The Weight of Justice

Reading this post on a blog I frequent, I stumbled into a consideration of justice.

If violence is the weight of justice, who can bear it?

When King David writes 'There is no one righteous- no not one,' he speaks of our righteousness before God. Our attempts fall woefully short. But we need not be condemned by the law of God, for the law written in our own hearts condemns us before He begins to speak. We contemplate rear-ending the Jetta that 'cuts us off' in the morning commute, but are indignant when we are given the finger for 'changing lanes too quickly' on our way home. We plot against the roommate who leaves his dishes in the sink, but drop our socks in the living room and forget about them.  For weeks.

Oh, we exult in the crushing of others' insolence, delight to see others 'put in their place'. Tell me friend, which place is that? And which place is yours?  How we delight both in their fall and in our comparative lift! How we love to see justice meted out, how it leaves us feeling superior! But were we to discover our hearts placed on the grand scale with which we weigh others, the weight of justice would be less delightful. It would be devastating. All our hearts would be crushed, tossed from their desks for their insolence and self-righteous hypocrisy.

We cannot pretend that insolence is innocence, for they are different things entirely. Neither, though, can we condemn it and walk free ourselves. If stones are to be thrown, we must stand with the insolent at the bottom of the hill awaiting the falling rock which we ourselves have demanded. Their place, and ours, are the same.

I believe that in the end the only Innocent One will cast the first stone, and the second. And I doubt that He will stop; there is enough insolence in my heart alone to warrant all the granite of the Appalachians.

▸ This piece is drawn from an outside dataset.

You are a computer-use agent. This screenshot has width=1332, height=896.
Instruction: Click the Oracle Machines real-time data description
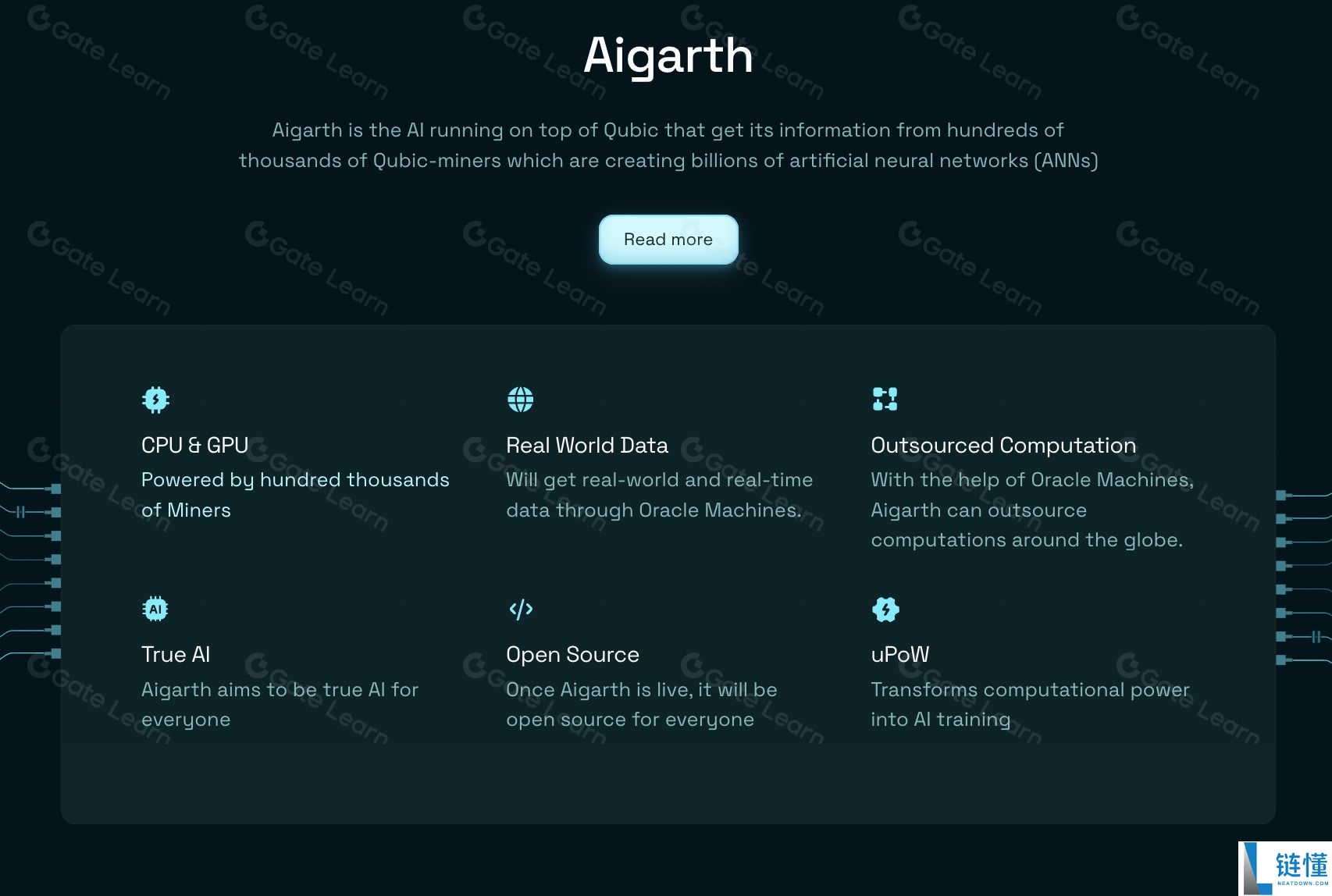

Unless we take shelter in a body already bruised, we will bear the bruising of justice ourselves. The weight of justice that we heap so quickly on others will be doubled and returned upon us- not because they deserve less, but because we deserve incomparably more. What iniquity we with fallen eyes can see in them pales before the Pharisaism of our hearts. We are shipwrights condemning each chip on any shoulder, ignoring the logs we carry from birth til death.

We must find a way to reconcile the demand for justice with our failure to live up to it. And we must find a compelling reason to show mercy when it is unwarranted, grace when it is undeserved. For there is no other kind of mercy, and no other kind of grace, and no other kind of hope for our world- certainly no other hope for ourselves.